Starting at the first line of the entries below, output every line exactly, up to and including the line with "Partner (186, 2240)".

### [GIVEN DATA]
════════

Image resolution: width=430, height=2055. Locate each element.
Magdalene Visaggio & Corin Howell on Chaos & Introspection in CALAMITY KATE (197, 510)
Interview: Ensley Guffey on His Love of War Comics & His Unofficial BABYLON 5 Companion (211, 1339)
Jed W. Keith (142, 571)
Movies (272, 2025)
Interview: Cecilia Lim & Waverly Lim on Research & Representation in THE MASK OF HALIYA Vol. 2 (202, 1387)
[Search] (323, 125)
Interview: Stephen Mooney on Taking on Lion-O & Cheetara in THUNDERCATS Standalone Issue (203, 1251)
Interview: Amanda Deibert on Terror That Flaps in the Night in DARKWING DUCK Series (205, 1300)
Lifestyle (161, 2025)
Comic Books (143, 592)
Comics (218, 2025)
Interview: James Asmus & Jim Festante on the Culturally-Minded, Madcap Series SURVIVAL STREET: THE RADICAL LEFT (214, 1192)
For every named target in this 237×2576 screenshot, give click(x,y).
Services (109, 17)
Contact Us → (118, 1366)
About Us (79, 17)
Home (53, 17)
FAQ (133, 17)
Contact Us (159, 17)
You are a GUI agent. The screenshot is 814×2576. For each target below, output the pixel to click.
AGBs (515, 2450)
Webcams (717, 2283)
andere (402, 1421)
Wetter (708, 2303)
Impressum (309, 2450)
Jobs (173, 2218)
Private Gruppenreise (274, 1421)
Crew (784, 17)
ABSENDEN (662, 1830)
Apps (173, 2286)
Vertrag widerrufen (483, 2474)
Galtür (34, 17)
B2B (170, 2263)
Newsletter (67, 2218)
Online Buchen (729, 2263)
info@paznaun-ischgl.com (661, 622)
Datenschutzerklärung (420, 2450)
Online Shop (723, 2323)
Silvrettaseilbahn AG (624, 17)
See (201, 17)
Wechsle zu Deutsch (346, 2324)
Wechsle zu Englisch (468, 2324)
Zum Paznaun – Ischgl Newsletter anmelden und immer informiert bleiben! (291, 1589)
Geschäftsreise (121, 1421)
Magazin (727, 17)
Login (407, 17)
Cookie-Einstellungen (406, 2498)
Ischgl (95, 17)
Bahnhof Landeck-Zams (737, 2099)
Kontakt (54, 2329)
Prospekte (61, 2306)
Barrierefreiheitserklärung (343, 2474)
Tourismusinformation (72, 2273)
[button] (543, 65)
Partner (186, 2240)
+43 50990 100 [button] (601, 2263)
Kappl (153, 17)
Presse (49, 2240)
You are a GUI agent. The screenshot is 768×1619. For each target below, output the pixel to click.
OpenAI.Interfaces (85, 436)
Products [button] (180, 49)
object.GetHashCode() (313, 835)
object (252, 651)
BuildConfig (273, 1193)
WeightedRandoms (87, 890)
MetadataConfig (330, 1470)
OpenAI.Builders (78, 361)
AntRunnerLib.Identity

════════

### [RESPONSE]
Image resolution: width=430, height=2055. Locate each element.
Magdalene Visaggio & Corin Howell on Chaos & Introspection in CALAMITY KATE (197, 510)
Interview: Ensley Guffey on His Love of War Comics & His Unofficial BABYLON 5 Companion (211, 1339)
Jed W. Keith (142, 571)
Movies (272, 2025)
Interview: Cecilia Lim & Waverly Lim on Research & Representation in THE MASK OF HALIYA Vol. 2 (202, 1387)
[Search] (323, 125)
Interview: Stephen Mooney on Taking on Lion-O & Cheetara in THUNDERCATS Standalone Issue (203, 1251)
Interview: Amanda Deibert on Terror That Flaps in the Night in DARKWING DUCK Series (205, 1300)
Lifestyle (161, 2025)
Comic Books (143, 592)
Comics (218, 2025)
Interview: James Asmus & Jim Festante on the Culturally-Minded, Madcap Series SURVIVAL STREET: THE RADICAL LEFT (214, 1192)
For every named target in this 237×2576 screenshot, give click(x,y).
Services (109, 17)
Contact Us → (118, 1366)
About Us (79, 17)
Home (53, 17)
FAQ (133, 17)
Contact Us (159, 17)
You are a GUI agent. The screenshot is 814×2576. For each target below, output the pixel to click.
AGBs (515, 2450)
Webcams (717, 2283)
andere (402, 1421)
Wetter (708, 2303)
Impressum (309, 2450)
Jobs (173, 2218)
Private Gruppenreise (274, 1421)
Crew (784, 17)
ABSENDEN (662, 1830)
Apps (173, 2286)
Vertrag widerrufen (483, 2474)
Galtür (34, 17)
B2B (170, 2263)
Newsletter (67, 2218)
Online Buchen (729, 2263)
info@paznaun-ischgl.com (661, 622)
Datenschutzerklärung (420, 2450)
Online Shop (723, 2323)
Silvrettaseilbahn AG (624, 17)
See (201, 17)
Wechsle zu Deutsch (346, 2324)
Wechsle zu Englisch (468, 2324)
Zum Paznaun – Ischgl Newsletter anmelden und immer informiert bleiben! (291, 1589)
Geschäftsreise (121, 1421)
Magazin (727, 17)
Login (407, 17)
Cookie-Einstellungen (406, 2498)
Ischgl (95, 17)
Bahnhof Landeck-Zams (737, 2099)
Kontakt (54, 2329)
Prospekte (61, 2306)
Barrierefreiheitserklärung (343, 2474)
Tourismusinformation (72, 2273)
[button] (543, 65)
Partner (186, 2240)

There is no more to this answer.